• _Task statement_:
Rewrite the material below, replacing "Where should I click to" with "Where do I click to" wherever it occurs. Keep all other text unchanged.

[Collection entries]
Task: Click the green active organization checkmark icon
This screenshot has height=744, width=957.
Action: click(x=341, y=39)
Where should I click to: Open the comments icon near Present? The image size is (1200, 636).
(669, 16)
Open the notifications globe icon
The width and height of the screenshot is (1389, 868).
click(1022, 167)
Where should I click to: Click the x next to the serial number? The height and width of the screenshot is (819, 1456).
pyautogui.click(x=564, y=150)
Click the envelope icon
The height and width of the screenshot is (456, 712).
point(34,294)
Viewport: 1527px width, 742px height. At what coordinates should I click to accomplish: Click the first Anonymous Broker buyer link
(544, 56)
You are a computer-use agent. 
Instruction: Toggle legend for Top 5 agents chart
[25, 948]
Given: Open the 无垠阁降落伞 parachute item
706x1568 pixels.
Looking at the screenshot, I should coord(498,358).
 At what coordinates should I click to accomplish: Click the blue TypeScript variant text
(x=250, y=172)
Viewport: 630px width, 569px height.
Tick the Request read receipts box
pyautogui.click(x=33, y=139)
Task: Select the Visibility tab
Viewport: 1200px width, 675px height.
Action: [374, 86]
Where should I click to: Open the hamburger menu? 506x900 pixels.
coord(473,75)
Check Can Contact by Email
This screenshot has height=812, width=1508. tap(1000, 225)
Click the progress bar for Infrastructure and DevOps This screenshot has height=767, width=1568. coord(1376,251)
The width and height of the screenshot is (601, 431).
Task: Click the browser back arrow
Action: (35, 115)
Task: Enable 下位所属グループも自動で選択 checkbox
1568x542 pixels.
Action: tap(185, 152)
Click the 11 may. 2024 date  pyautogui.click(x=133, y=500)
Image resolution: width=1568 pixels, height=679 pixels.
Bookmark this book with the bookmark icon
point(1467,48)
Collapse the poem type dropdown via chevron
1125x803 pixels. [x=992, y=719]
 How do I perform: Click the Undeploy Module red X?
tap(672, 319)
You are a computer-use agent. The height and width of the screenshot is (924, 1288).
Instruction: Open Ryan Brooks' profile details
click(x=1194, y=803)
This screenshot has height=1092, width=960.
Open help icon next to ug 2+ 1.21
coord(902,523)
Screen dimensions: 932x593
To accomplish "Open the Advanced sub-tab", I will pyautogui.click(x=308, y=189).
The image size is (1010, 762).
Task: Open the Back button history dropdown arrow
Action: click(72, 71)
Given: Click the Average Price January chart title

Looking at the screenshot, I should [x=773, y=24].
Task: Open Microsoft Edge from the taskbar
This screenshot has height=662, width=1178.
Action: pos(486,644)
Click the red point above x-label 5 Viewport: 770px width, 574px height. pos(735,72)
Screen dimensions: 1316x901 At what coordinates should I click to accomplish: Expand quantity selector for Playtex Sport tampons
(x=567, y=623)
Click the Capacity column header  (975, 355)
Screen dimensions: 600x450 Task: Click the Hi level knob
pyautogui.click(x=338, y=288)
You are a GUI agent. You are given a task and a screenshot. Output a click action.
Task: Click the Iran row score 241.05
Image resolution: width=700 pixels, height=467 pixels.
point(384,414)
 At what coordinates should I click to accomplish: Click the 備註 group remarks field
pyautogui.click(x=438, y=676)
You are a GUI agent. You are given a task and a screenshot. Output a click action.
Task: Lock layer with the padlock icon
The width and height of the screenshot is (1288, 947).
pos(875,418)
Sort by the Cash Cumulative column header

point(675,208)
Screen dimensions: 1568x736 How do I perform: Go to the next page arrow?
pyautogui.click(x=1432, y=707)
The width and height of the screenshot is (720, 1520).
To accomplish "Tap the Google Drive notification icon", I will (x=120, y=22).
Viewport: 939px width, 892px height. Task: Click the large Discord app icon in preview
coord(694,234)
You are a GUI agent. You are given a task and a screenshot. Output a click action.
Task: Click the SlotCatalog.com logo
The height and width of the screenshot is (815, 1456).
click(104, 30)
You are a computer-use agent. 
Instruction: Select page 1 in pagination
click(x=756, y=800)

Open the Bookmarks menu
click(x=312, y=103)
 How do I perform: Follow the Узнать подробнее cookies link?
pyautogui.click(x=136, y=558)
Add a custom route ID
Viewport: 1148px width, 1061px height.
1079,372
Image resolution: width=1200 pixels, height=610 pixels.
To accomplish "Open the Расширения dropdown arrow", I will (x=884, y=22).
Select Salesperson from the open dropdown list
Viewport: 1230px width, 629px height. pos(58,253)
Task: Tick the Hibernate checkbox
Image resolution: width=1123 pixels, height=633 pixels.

• _Solved exercise_:
Task: Click the green active organization checkmark icon
This screenshot has height=744, width=957.
Action: click(x=341, y=39)
Where do I click to: Open the comments icon near Present? The image size is (1200, 636).
(669, 16)
Open the notifications globe icon
The width and height of the screenshot is (1389, 868).
click(1022, 167)
Where do I click to: Click the x next to the serial number? The height and width of the screenshot is (819, 1456).
pyautogui.click(x=564, y=150)
Click the envelope icon
The height and width of the screenshot is (456, 712).
point(34,294)
Viewport: 1527px width, 742px height. At what coordinates should I click to accomplish: Click the first Anonymous Broker buyer link
(544, 56)
You are a computer-use agent. 
Instruction: Toggle legend for Top 5 agents chart
[25, 948]
Given: Open the 无垠阁降落伞 parachute item
706x1568 pixels.
Looking at the screenshot, I should coord(498,358).
 At what coordinates should I click to accomplish: Click the blue TypeScript variant text
(x=250, y=172)
Viewport: 630px width, 569px height.
Tick the Request read receipts box
pyautogui.click(x=33, y=139)
Task: Select the Visibility tab
Viewport: 1200px width, 675px height.
Action: [374, 86]
Where do I click to: Open the hamburger menu? 506x900 pixels.
coord(473,75)
Check Can Contact by Email
This screenshot has height=812, width=1508. tap(1000, 225)
Click the progress bar for Infrastructure and DevOps This screenshot has height=767, width=1568. coord(1376,251)
The width and height of the screenshot is (601, 431).
Task: Click the browser back arrow
Action: (35, 115)
Task: Enable 下位所属グループも自動で選択 checkbox
1568x542 pixels.
Action: tap(185, 152)
Click the 11 may. 2024 date  pyautogui.click(x=133, y=500)
Image resolution: width=1568 pixels, height=679 pixels.
Bookmark this book with the bookmark icon
point(1467,48)
Collapse the poem type dropdown via chevron
1125x803 pixels. [x=992, y=719]
 How do I perform: Click the Undeploy Module red X?
tap(672, 319)
You are a computer-use agent. The height and width of the screenshot is (924, 1288).
Instruction: Open Ryan Brooks' profile details
click(x=1194, y=803)
This screenshot has height=1092, width=960.
Open help icon next to ug 2+ 1.21
coord(902,523)
Screen dimensions: 932x593
To accomplish "Open the Advanced sub-tab", I will pyautogui.click(x=308, y=189).
The image size is (1010, 762).
Task: Open the Back button history dropdown arrow
Action: click(72, 71)
Given: Click the Average Price January chart title

Looking at the screenshot, I should [x=773, y=24].
Task: Open Microsoft Edge from the taskbar
This screenshot has height=662, width=1178.
Action: pos(486,644)
Click the red point above x-label 5 Viewport: 770px width, 574px height. pos(735,72)
Screen dimensions: 1316x901 At what coordinates should I click to accomplish: Expand quantity selector for Playtex Sport tampons
(x=567, y=623)
Click the Capacity column header  (975, 355)
Screen dimensions: 600x450 Task: Click the Hi level knob
pyautogui.click(x=338, y=288)
You are a GUI agent. You are given a task and a screenshot. Output a click action.
Task: Click the Iran row score 241.05
Image resolution: width=700 pixels, height=467 pixels.
point(384,414)
 At what coordinates should I click to accomplish: Click the 備註 group remarks field
pyautogui.click(x=438, y=676)
You are a GUI agent. You are given a task and a screenshot. Output a click action.
Task: Lock layer with the padlock icon
The width and height of the screenshot is (1288, 947).
pos(875,418)
Sort by the Cash Cumulative column header

point(675,208)
Screen dimensions: 1568x736 How do I perform: Go to the next page arrow?
pyautogui.click(x=1432, y=707)
The width and height of the screenshot is (720, 1520).
To accomplish "Tap the Google Drive notification icon", I will (x=120, y=22).
Viewport: 939px width, 892px height. Task: Click the large Discord app icon in preview
coord(694,234)
You are a GUI agent. You are given a task and a screenshot. Output a click action.
Task: Click the SlotCatalog.com logo
The height and width of the screenshot is (815, 1456).
click(104, 30)
You are a computer-use agent. 
Instruction: Select page 1 in pagination
click(x=756, y=800)

Open the Bookmarks menu
click(x=312, y=103)
 How do I perform: Follow the Узнать подробнее cookies link?
pyautogui.click(x=136, y=558)
Add a custom route ID
Viewport: 1148px width, 1061px height.
1079,372
Image resolution: width=1200 pixels, height=610 pixels.
To accomplish "Open the Расширения dropdown arrow", I will (x=884, y=22).
Select Salesperson from the open dropdown list
Viewport: 1230px width, 629px height. pos(58,253)
Task: Tick the Hibernate checkbox
Image resolution: width=1123 pixels, height=633 pixels.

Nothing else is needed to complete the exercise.